With the boards of Augusta’s two largest hospitals meeting Thursday, University Hospital and Georgia Regents Health System revealed very different financial pictures for the first of this year.
A key rating agency, however, changed to a negative outlook on University – which showed a positive margin of $7 million in its first quarter – and warns its pursuit of a Columbia County hospital could lead to a downgrade of the rating on its bonds.
University’s first quarter showing was an improvement of $8 million over a disastrous first quarter last year when the system spent a lot on installing its Epic information technology system. In its most recent three months, Georgia Regents saw a loss of $6 million due primarily to bad weather, canceled appointments and surgeries and a lack of bed turnover and new patients, officials said.

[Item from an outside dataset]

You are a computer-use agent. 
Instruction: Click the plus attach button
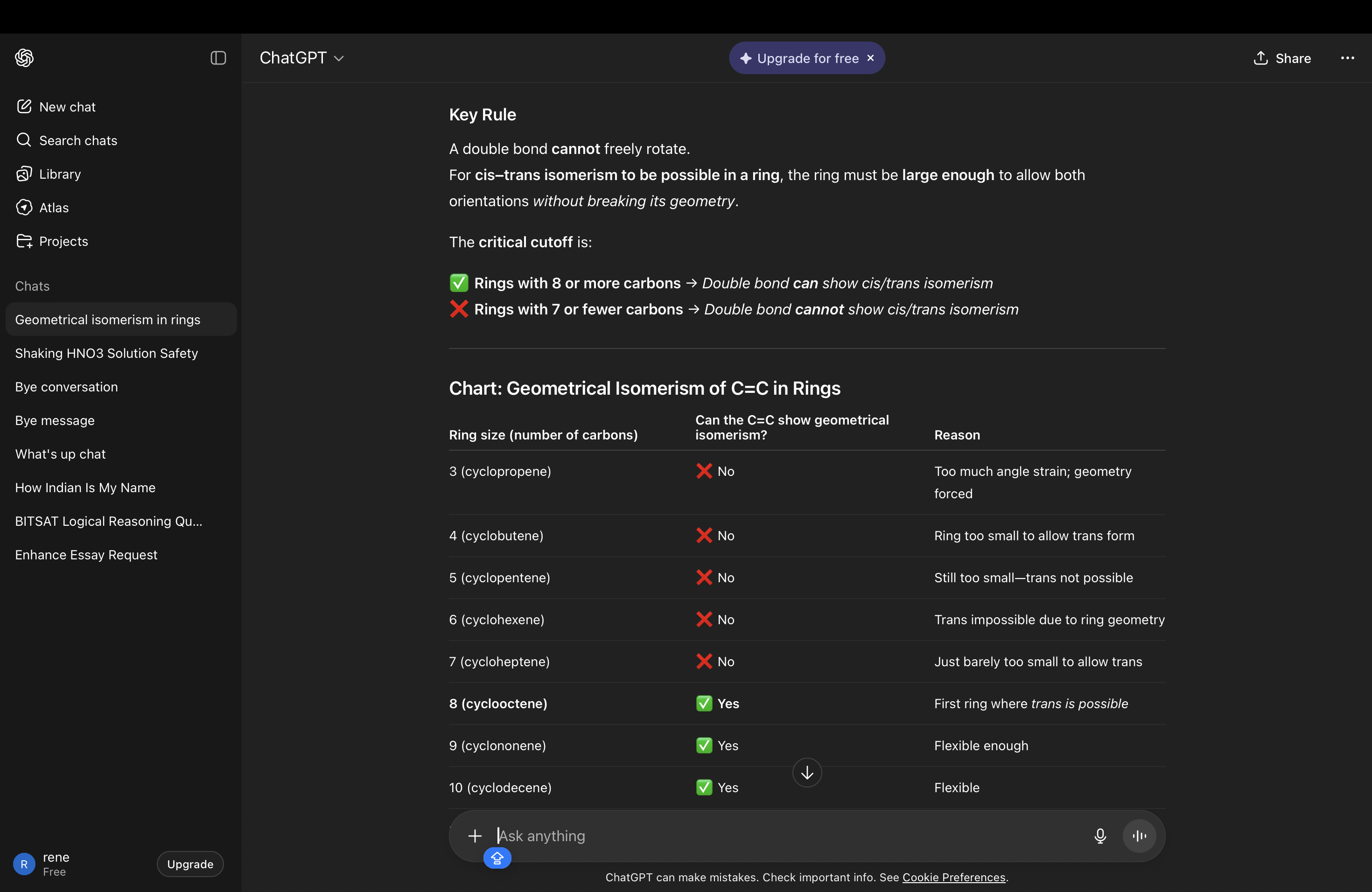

The snow in January and ice storm in mid-February had a direct impact, said Chief Business Officer Anthony E. Wagner.
“Elective surgeries were canceled for that period of time,” he said. “Admissions were down 44 percent, surgeries were down 69 percent, clinic visits were down 81 percent for the three days.”
Hospitals are paid by discharge and length of time patients stayed in a bed increased, which limited new patients, left 20 patients waiting on a bed in the Emergency Department and actually added costs, Wagner said.
“The hospital was chugging along busy,” he said. “It was just not busy in a profitable way.”
The volumes did not recover in March, which also hurt, Wagner said.
“March is normally a high volume month so the fact that it is actually down, year over year in volume, was a very significant issue leading to this very significant shortfall,” he said. The hospital is now looking at $10-15 million in capital projects that can be delayed but is not considering a reduction in force because that would only be a short-term gain and the health system is very low cost compared to its peers anyway, Wagner said.
“It would probably impair our ability to return to profitability the way we need to (next fiscal year),” he said.
And some turnaround efforts are already bearing fruit, Wagner said.
“In April, we’re seeing improvement,” he said. But part of it is realizing the Augusta market is extremely competitive, Wagner said.
“There are too many beds in Augusta,” he said.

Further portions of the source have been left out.